* [PROVIDED PASSAGE]:
With regard to the factors that Ofgem must consider, the problem is that although the Opposition are not averse to these principles, at present they are at best ambiguous, and there is no duty to consult on how such measures can be accurately quantified. Perhaps the Minister for Energy and Clean Growth will confirm how these measures will be quantified. Will they form part of Ofgem’s cap methodology consultation? If not, how will Ofgem determine these ambiguous proposals?

Speaking of those guidelines, Energy UK has highlighted the uncertainty in which the provisions are shrouded. Indeed, The Guardian’s financial editor recently commented of the chief executive of Ofgem:

“At best, he is being sent mixed messages by government. At worst, he is being asked to deliver contradictory goals.”

We recognise that Ofgem will consult on the cap methodology to be used, but has the Secretary of State given any indication to Ofgem of the final outcome he wants to see? The Prime Minister promised that £100 would be knocked off 17 million household bills, but nothing in the Bill will ensure that that happens.

Labour has confirmed that we would introduce an immediate emergency price cap to ensure that the average dual fuel household bill remains below £1,000 a year. Had that policy been in place since 2010, the average customer would have saved more than £1,000 on their bills by now. Will the Minister confirm whether the final cap will go anywhere near Labour’s proposals, or indeed anywhere near the Prime Minister’s promise?

Rows for finding displayed items
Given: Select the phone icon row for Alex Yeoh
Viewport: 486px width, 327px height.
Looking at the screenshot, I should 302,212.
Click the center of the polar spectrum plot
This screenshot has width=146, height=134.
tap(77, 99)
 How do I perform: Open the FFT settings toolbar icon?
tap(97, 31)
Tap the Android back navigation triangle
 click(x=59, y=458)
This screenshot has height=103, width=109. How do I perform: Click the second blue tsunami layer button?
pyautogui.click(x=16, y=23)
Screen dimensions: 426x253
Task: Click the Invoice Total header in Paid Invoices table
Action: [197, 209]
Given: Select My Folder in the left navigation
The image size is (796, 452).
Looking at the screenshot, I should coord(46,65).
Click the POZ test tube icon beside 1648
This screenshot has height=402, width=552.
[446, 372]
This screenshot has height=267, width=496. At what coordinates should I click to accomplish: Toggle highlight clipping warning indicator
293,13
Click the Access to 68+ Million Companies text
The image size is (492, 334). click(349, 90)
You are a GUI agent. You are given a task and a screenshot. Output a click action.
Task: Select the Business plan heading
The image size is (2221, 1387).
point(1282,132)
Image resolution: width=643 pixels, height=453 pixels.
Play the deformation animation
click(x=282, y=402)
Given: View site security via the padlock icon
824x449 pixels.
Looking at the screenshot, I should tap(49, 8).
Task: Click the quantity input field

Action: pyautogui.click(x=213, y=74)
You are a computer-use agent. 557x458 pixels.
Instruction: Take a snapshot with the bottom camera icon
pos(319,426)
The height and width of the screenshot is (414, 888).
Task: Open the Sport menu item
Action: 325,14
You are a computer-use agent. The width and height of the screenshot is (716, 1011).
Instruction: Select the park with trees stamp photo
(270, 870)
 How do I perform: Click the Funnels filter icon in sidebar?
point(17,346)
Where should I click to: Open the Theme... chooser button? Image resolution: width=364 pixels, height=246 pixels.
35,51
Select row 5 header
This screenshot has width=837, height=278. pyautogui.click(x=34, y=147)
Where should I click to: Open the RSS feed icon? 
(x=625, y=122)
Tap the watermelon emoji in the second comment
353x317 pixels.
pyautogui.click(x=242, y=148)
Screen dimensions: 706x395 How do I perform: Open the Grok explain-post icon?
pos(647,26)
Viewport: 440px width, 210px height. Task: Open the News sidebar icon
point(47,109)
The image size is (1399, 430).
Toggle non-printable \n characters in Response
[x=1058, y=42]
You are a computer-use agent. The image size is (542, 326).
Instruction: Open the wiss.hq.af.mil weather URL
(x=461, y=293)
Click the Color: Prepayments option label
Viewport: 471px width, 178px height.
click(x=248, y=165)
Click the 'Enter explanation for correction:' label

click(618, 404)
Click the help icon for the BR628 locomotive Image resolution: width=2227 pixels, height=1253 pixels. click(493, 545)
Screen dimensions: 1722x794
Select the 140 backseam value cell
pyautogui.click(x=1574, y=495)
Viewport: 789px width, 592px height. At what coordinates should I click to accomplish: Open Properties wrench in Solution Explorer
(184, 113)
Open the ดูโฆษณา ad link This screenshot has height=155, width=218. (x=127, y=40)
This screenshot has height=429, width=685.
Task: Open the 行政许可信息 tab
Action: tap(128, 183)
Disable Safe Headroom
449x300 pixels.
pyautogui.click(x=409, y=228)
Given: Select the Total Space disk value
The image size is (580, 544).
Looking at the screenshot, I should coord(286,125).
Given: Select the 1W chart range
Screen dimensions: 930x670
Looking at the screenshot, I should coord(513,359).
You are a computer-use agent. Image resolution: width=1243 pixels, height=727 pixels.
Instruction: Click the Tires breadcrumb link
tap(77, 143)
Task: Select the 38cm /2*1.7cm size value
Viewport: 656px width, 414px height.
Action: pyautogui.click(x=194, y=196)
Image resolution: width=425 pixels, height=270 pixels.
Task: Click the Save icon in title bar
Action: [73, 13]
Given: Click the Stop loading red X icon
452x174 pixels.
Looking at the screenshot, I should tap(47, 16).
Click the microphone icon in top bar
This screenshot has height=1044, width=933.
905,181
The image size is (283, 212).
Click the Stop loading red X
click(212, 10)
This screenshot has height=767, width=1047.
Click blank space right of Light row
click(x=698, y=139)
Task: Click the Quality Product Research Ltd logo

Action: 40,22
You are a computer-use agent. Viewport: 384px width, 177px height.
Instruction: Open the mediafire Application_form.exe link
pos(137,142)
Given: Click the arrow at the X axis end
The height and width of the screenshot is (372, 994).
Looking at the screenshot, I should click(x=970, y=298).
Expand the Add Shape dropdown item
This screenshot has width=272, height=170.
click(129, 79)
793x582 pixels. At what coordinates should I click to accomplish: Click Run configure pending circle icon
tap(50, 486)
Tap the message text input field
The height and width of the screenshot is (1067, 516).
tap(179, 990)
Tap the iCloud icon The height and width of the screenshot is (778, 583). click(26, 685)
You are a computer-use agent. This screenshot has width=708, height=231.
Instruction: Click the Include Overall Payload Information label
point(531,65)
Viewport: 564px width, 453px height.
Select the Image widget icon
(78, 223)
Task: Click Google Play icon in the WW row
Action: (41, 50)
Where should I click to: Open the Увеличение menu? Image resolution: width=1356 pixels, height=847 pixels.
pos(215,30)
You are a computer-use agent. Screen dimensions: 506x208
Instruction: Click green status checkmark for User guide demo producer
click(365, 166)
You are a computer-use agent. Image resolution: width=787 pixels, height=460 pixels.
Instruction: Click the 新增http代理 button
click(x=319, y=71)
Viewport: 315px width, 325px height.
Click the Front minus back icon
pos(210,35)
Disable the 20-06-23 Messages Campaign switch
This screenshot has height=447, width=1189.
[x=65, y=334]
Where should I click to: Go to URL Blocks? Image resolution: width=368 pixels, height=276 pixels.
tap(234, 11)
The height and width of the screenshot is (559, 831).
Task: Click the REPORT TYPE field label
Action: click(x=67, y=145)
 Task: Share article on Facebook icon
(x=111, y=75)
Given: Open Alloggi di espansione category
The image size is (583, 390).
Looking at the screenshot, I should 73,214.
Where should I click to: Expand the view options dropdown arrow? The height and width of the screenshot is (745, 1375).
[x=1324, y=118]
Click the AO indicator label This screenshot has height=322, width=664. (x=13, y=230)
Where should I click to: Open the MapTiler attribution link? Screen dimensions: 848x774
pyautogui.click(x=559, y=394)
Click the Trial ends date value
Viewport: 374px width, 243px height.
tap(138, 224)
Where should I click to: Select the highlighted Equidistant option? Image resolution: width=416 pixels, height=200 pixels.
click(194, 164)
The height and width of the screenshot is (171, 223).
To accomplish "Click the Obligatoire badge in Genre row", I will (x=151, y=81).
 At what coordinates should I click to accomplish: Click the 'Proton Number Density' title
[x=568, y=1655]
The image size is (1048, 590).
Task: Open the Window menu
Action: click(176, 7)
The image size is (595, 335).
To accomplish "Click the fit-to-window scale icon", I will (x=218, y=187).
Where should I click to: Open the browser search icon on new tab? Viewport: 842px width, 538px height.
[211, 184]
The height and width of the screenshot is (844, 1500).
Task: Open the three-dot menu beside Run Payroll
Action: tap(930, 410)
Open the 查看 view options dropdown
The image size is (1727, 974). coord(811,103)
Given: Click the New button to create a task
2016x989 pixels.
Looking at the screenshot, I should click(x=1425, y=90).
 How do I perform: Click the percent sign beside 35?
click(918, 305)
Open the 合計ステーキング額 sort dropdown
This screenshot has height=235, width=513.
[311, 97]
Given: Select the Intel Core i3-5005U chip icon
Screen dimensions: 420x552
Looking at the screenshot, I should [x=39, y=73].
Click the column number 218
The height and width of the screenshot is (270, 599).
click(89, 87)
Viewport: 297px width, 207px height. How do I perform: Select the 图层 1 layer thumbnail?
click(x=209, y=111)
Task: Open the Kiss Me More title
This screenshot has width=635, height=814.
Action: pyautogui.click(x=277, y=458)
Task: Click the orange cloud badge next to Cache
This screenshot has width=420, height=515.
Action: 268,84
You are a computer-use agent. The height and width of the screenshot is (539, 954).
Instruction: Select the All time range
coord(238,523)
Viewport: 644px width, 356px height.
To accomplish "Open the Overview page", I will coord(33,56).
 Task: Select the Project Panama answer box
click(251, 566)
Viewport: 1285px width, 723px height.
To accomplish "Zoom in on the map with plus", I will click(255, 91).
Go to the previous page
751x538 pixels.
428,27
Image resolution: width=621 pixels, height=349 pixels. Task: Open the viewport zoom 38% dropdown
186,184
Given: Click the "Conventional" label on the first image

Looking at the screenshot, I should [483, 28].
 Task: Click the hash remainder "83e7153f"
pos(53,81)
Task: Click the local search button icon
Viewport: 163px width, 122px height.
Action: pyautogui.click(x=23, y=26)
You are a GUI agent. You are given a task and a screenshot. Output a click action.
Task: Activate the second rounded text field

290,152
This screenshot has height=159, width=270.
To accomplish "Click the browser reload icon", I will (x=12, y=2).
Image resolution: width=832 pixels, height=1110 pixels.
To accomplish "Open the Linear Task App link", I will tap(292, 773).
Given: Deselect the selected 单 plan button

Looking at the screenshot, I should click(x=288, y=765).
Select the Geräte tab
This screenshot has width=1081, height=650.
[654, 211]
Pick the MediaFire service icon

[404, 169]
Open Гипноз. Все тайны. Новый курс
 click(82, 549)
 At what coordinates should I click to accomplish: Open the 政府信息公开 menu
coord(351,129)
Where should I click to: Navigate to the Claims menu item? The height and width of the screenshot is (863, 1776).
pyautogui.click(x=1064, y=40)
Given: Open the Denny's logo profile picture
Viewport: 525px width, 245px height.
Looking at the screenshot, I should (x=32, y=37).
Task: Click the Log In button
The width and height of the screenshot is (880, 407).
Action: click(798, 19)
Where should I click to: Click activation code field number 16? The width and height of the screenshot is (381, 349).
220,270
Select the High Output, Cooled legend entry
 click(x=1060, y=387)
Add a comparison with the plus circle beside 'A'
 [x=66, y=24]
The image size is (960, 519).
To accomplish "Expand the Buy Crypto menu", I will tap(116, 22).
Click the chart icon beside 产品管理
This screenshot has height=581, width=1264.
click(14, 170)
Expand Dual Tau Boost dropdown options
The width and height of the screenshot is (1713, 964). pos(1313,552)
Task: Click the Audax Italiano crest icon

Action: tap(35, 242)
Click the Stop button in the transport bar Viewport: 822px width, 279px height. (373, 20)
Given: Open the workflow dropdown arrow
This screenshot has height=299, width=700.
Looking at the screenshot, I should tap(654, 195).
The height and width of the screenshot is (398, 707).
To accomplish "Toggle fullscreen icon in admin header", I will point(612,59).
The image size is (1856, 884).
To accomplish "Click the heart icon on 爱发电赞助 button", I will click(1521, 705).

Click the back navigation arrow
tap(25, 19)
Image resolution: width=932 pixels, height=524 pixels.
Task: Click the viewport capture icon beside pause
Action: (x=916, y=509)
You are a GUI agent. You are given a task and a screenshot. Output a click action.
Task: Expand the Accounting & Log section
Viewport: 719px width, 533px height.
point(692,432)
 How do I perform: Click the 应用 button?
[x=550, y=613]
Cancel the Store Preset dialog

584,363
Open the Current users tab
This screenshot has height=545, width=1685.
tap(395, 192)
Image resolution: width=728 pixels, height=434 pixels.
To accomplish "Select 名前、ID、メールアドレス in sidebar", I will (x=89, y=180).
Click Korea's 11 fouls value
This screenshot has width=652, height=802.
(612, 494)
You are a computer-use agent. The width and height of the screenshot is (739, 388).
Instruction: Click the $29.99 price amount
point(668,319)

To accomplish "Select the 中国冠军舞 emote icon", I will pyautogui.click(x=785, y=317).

* [GOAL A]: Arrange the lines of the rows for finding displayed items, from the line with "Open the ดูโฆษณา" up to and including the line with "click(212, 10)", as a Markdown table with the columns No. and Line. Number each line and leave out any blank lines.
* [GOAL B]: Pick up the passage on the energy price cap debate after its last sentence and continue it.

* [EXERCISE ANSWER A]:
| No. | Line |
|---|---|
| 1 | Open the ดูโฆษณา ad link This screenshot has height=155, width=218. (x=127, y=40) |
| 2 | This screenshot has height=429, width=685. |
| 3 | Task: Open the 行政许可信息 tab |
| 4 | Action: tap(128, 183) |
| 5 | Disable Safe Headroom |
| 6 | 449x300 pixels. |
| 7 | pyautogui.click(x=409, y=228) |
| 8 | Given: Select the Total Space disk value |
| 9 | The image size is (580, 544). |
| 10 | Looking at the screenshot, I should coord(286,125). |
| 11 | Given: Select the 1W chart range |
| 12 | Screen dimensions: 930x670 |
| 13 | Looking at the screenshot, I should coord(513,359). |
| 14 | You are a computer-use agent. Image resolution: width=1243 pixels, height=727 pixels. |
| 15 | Instruction: Click the Tires breadcrumb link |
| 16 | tap(77, 143) |
| 17 | Task: Select the 38cm /2*1.7cm size value |
| 18 | Viewport: 656px width, 414px height. |
| 19 | Action: pyautogui.click(x=194, y=196) |
| 20 | Image resolution: width=425 pixels, height=270 pixels. |
| 21 | Task: Click the Save icon in title bar |
| 22 | Action: [73, 13] |
| 23 | Given: Click the Stop loading red X icon |
| 24 | 452x174 pixels. |
| 25 | Looking at the screenshot, I should tap(47, 16). |
| 26 | Click the microphone icon in top bar |
| 27 | This screenshot has height=1044, width=933. |
| 28 | 905,181 |
| 29 | The image size is (283, 212). |
| 30 | Click the Stop loading red X |
| 31 | click(212, 10) |

* [EXERCISE ANSWER B]:
Just as ambiguous is the mechanism for deciding whether to extend the cap beyond the end of 2020. The Bill merely states:

“The Authority must carry out a review into whether conditions are in place for effective competition for domestic supply contracts.”

It does stipulate that the review must include an assessment of progress made in installing smart meters, but unfortunately that is as good as it gets. The industry has expressed concern that this provision is unclear. I agree. For example, Energy UK says that there is an absence of a

“clear and realistic definition of effective competition”.

Which? says:

“the criteria for effective competition are not defined so it is not certain under what circumstances the cap will be lifted or how its success will be judged.”

Will the Secretary of State issue any further guidance on what the conditions for effective competition might be, or are we simply deferring to Ofgem to determine that without question?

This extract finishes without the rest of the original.